Asked whether Lloyd's was conducting a strategic review, Chairman Bruce Carnegie-Brown told Reuters on Monday he would not use that term.
"To me a strategic review implies some kind of crisis, where you've got to put everything into a big hat and end up boiling the ocean. We are not interested in that. What I think we have is a series of improvements and ideas," he said in a telephone interview.
He said Lloyd's was looking at all aspects of the business, however - cost structure, technology, its role as a marketplace and a regulator, and how it mutualises risk. He said recommendations from an "annual strategy day" in June were presented to the board last week and a number of "workstreams" were being set up.
"I think what we need to do is to look at all aspects of what we do, to try to make sure everything we are doing is done better and turn it into more of an exercise to keep turning the stones over of the things that we do to figure out if we can make things more efficient," he said.
Carnegie-Brown said he did not see Lloyd's relinquishing its regulatory duties but said there were "whole aspects of regulation that we need to look at to make sure that we are not duplicating what is already done by other regulators".
MARKETPLACE
If Lloyd's was a pure marketplace, member syndicates could be more innovative, accommodating short-term losses for future gains, industry sources said. Doing so would risk Lloyd's losing the single-A credit rating that benefits all members, however.
-.-.-
**PROBLEMS TO WORK ON:**
- 1) In the Lloyd's excerpt, what credit rating does Lloyd's risk losing if it becomes a pure marketplace?
- 2) Please carry on the Lloyd's excerpt from the point where it stops.

**DATA SECTION:**
-.-.-
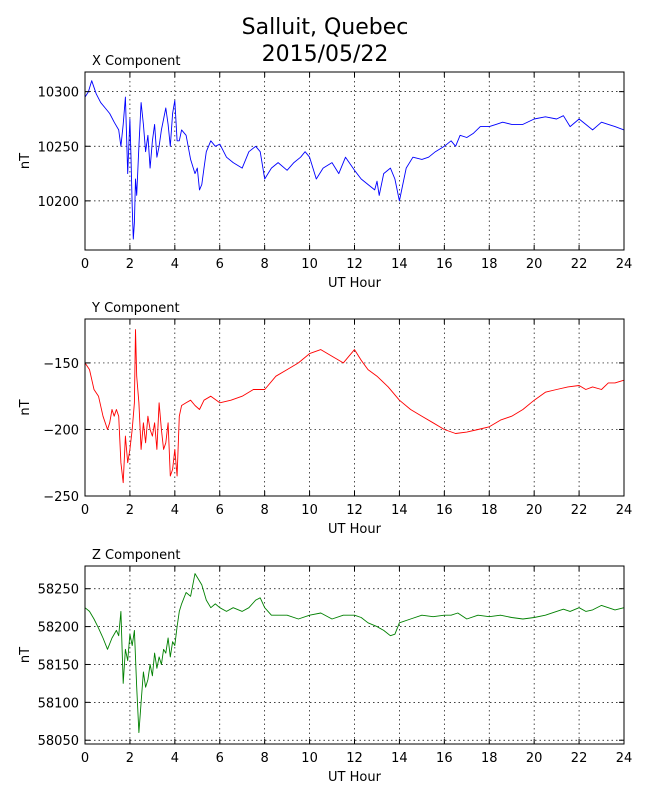 This screenshot has width=650, height=800. I want to click on z-y-tick-label: 58050, so click(58, 742).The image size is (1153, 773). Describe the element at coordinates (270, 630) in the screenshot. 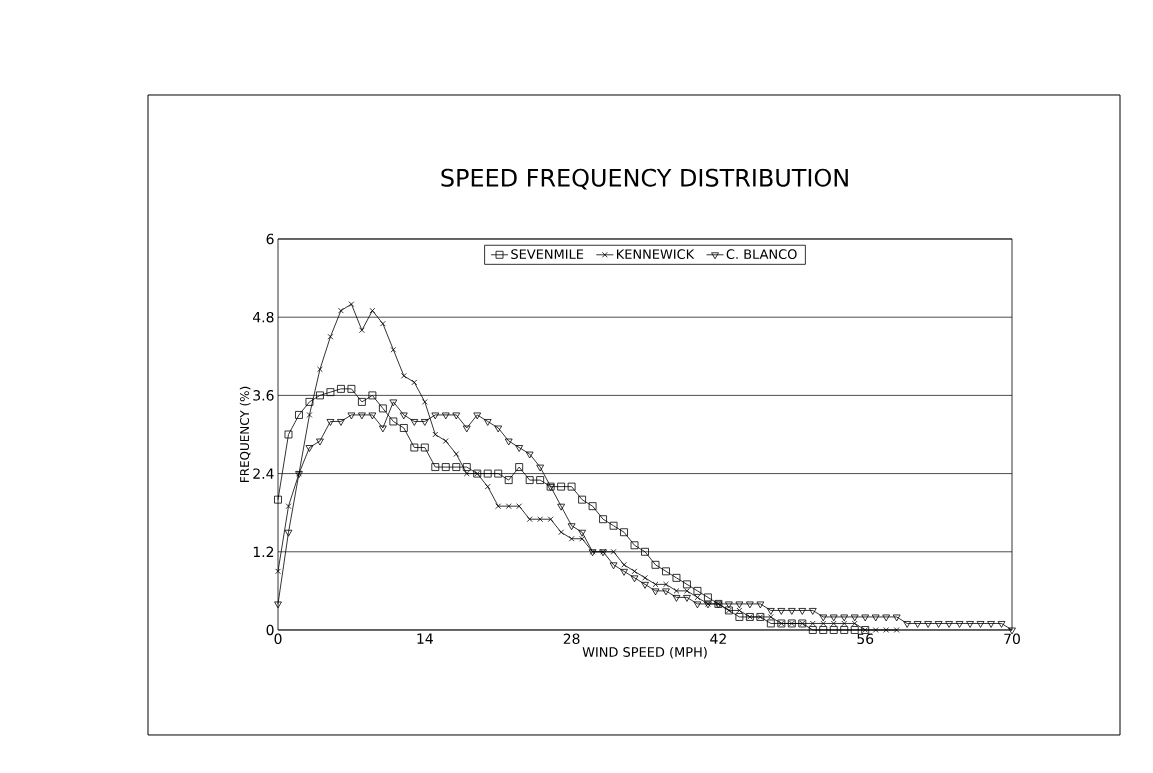

I see `y-tick-label: 0` at that location.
-.-.-
**RESPONSES IN ORDER:**
- 1) Its single-A credit rating.

- 2)
"If it's a marketplace, it's for each party to come to the market, it's for them to work out what they want to offer," the senior executive said, while an insurer would incorporate the individual groups operating within it to form a company.
"I do not think it is being crystal clear which one it is, or wants to be."
The UK government is keen that Britain, the world's largest commercial insurance centre, remains competitive in financial services after Brexit. Lloyd's is setting up a subsidiary in Brussels to maintain access to Europe's single market.
"Lloyd's needs to ensure that London keeps its edge in insurance, which is vital for the wider financial future of London," the financial services source said.
Lloyd's started life in Edward Lloyd's coffee house in 1688. The futuristic look of its 14-storey headquarters in the City belies an emphasis on customs and tradition.
Most business is still conducted face to face. Underwriters and brokers use briefcases or suitcases to carry paperwork around the building; some marine insurers record the sinking of ships with quill pens. The requirement for men to wear ties was relaxed only recently.
The market was almost brought to its knees by asbestos-related claims in the 1990s, which wiped out many of its individual investors, known as "names".
Members include small underwriters as well as listed UK firms like Beazley and Hiscox and units of global insurers, specialising in complex commercial risks such as marine, aviation and niche energy markets.
Julia Graham, deputy chief executive at insurance buyers' association Airmic, said Lloyd's has set up a working group with her client organisation to discuss improving their relationship. She said Airmic regularly met Lloyd's at board level but that a meeting this month was "a bit more intimate".
"The main point is that they asked us," she said. "Lloyd's is still a leader. It's important that it remains relevant."
COSTS
Last year's two-billion-pound loss, the first in six years, followed a record year of insurance losses from natural disasters globally. London also faces competition from rivals like Bermuda and Singapore.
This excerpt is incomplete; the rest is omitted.